Data for processing →
----------------------------------------

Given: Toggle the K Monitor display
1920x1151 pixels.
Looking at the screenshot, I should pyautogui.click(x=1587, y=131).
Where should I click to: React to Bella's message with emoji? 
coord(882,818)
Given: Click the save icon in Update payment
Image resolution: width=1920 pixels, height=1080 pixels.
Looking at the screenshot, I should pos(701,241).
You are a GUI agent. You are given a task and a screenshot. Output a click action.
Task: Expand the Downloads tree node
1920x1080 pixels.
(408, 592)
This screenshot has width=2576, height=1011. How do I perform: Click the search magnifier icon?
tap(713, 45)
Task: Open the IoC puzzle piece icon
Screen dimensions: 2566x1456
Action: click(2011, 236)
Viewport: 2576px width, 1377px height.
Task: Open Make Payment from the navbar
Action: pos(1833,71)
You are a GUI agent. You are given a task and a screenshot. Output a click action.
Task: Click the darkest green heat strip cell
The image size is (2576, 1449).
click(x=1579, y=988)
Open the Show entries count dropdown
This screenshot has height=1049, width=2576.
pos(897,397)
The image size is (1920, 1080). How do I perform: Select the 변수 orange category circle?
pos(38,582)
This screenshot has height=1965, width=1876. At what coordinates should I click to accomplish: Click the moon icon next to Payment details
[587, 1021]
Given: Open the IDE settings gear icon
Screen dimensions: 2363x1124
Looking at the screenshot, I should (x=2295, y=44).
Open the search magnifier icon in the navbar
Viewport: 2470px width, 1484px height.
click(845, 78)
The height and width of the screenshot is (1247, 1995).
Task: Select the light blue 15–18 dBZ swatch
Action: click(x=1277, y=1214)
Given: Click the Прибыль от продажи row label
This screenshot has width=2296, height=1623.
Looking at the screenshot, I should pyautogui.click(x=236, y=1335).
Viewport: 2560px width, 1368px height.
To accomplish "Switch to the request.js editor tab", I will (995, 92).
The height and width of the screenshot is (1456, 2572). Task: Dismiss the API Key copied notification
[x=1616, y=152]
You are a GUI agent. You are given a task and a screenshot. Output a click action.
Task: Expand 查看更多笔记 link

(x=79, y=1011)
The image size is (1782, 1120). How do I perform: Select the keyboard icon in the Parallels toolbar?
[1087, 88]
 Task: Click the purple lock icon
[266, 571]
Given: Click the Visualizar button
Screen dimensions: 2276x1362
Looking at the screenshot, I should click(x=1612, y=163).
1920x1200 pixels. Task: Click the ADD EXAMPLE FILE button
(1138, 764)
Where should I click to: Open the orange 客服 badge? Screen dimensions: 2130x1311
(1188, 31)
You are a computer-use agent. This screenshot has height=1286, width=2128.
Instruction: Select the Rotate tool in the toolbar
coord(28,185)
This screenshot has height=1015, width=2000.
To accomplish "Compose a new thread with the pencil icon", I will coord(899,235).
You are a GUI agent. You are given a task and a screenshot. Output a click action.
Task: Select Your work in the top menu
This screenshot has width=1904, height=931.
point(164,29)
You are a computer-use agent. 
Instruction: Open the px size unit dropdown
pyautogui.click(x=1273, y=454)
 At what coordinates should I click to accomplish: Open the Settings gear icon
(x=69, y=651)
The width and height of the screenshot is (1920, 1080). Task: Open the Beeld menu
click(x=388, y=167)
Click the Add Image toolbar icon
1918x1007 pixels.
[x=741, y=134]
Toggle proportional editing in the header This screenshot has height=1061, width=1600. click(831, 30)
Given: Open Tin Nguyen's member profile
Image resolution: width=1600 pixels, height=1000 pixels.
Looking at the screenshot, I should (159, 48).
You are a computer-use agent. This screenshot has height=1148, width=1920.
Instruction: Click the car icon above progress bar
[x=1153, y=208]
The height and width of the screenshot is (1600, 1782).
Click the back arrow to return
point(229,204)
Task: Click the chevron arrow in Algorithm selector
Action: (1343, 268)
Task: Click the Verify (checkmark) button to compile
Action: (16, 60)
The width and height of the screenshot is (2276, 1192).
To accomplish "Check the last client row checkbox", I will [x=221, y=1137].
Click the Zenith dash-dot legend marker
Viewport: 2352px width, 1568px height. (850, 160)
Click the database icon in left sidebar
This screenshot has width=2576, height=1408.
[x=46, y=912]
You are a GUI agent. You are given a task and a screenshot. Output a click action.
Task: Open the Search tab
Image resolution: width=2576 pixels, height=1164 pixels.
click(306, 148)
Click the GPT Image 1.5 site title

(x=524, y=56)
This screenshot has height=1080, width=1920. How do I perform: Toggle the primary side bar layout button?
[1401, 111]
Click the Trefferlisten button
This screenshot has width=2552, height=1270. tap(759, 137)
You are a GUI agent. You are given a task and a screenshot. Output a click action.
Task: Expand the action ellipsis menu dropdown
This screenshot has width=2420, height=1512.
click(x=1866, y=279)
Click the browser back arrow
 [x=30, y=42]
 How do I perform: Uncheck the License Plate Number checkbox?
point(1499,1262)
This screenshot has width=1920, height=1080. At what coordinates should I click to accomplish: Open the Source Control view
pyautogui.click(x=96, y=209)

----------------------------------------

The full set of records above is to be printed exactly as it appears.

Response box →
Given: Toggle the K Monitor display
1920x1151 pixels.
Looking at the screenshot, I should pyautogui.click(x=1587, y=131).
Where should I click to: React to Bella's message with emoji? 
coord(882,818)
Given: Click the save icon in Update payment
Image resolution: width=1920 pixels, height=1080 pixels.
Looking at the screenshot, I should pos(701,241).
You are a GUI agent. You are given a task and a screenshot. Output a click action.
Task: Expand the Downloads tree node
1920x1080 pixels.
(408, 592)
This screenshot has width=2576, height=1011. How do I perform: Click the search magnifier icon?
tap(713, 45)
Task: Open the IoC puzzle piece icon
Screen dimensions: 2566x1456
Action: click(2011, 236)
Viewport: 2576px width, 1377px height.
Task: Open Make Payment from the navbar
Action: pos(1833,71)
You are a GUI agent. You are given a task and a screenshot. Output a click action.
Task: Click the darkest green heat strip cell
The image size is (2576, 1449).
click(x=1579, y=988)
Open the Show entries count dropdown
This screenshot has height=1049, width=2576.
pos(897,397)
The image size is (1920, 1080). How do I perform: Select the 변수 orange category circle?
pos(38,582)
This screenshot has height=1965, width=1876. At what coordinates should I click to accomplish: Click the moon icon next to Payment details
[587, 1021]
Given: Open the IDE settings gear icon
Screen dimensions: 2363x1124
Looking at the screenshot, I should (x=2295, y=44).
Open the search magnifier icon in the navbar
Viewport: 2470px width, 1484px height.
click(845, 78)
The height and width of the screenshot is (1247, 1995).
Task: Select the light blue 15–18 dBZ swatch
Action: click(x=1277, y=1214)
Given: Click the Прибыль от продажи row label
This screenshot has width=2296, height=1623.
Looking at the screenshot, I should pyautogui.click(x=236, y=1335).
Viewport: 2560px width, 1368px height.
To accomplish "Switch to the request.js editor tab", I will (995, 92).
The height and width of the screenshot is (1456, 2572). Task: Dismiss the API Key copied notification
[x=1616, y=152]
You are a GUI agent. You are given a task and a screenshot. Output a click action.
Task: Expand 查看更多笔记 link

(x=79, y=1011)
The image size is (1782, 1120). How do I perform: Select the keyboard icon in the Parallels toolbar?
[1087, 88]
 Task: Click the purple lock icon
[266, 571]
Given: Click the Visualizar button
Screen dimensions: 2276x1362
Looking at the screenshot, I should click(x=1612, y=163).
1920x1200 pixels. Task: Click the ADD EXAMPLE FILE button
(1138, 764)
Where should I click to: Open the orange 客服 badge? Screen dimensions: 2130x1311
(1188, 31)
You are a computer-use agent. This screenshot has height=1286, width=2128.
Instruction: Select the Rotate tool in the toolbar
coord(28,185)
This screenshot has height=1015, width=2000.
To accomplish "Compose a new thread with the pencil icon", I will coord(899,235).
You are a GUI agent. You are given a task and a screenshot. Output a click action.
Task: Select Your work in the top menu
This screenshot has width=1904, height=931.
point(164,29)
You are a computer-use agent. 
Instruction: Open the px size unit dropdown
pyautogui.click(x=1273, y=454)
 At what coordinates should I click to accomplish: Open the Settings gear icon
(x=69, y=651)
The width and height of the screenshot is (1920, 1080). Task: Open the Beeld menu
click(x=388, y=167)
Click the Add Image toolbar icon
1918x1007 pixels.
[x=741, y=134]
Toggle proportional editing in the header This screenshot has height=1061, width=1600. click(831, 30)
Given: Open Tin Nguyen's member profile
Image resolution: width=1600 pixels, height=1000 pixels.
Looking at the screenshot, I should (159, 48).
You are a computer-use agent. This screenshot has height=1148, width=1920.
Instruction: Click the car icon above progress bar
[x=1153, y=208]
The height and width of the screenshot is (1600, 1782).
Click the back arrow to return
point(229,204)
Task: Click the chevron arrow in Algorithm selector
Action: (1343, 268)
Task: Click the Verify (checkmark) button to compile
Action: (16, 60)
The width and height of the screenshot is (2276, 1192).
To accomplish "Check the last client row checkbox", I will [x=221, y=1137].
Click the Zenith dash-dot legend marker
Viewport: 2352px width, 1568px height. (850, 160)
Click the database icon in left sidebar
This screenshot has width=2576, height=1408.
[x=46, y=912]
You are a GUI agent. You are given a task and a screenshot. Output a click action.
Task: Open the Search tab
Image resolution: width=2576 pixels, height=1164 pixels.
click(306, 148)
Click the GPT Image 1.5 site title

(x=524, y=56)
This screenshot has height=1080, width=1920. How do I perform: Toggle the primary side bar layout button?
[1401, 111]
Click the Trefferlisten button
This screenshot has width=2552, height=1270. tap(759, 137)
You are a GUI agent. You are given a task and a screenshot. Output a click action.
Task: Expand the action ellipsis menu dropdown
This screenshot has width=2420, height=1512.
click(x=1866, y=279)
Click the browser back arrow
 [x=30, y=42]
 How do I perform: Uncheck the License Plate Number checkbox?
point(1499,1262)
This screenshot has width=1920, height=1080. At what coordinates should I click to accomplish: Open the Source Control view
pyautogui.click(x=96, y=209)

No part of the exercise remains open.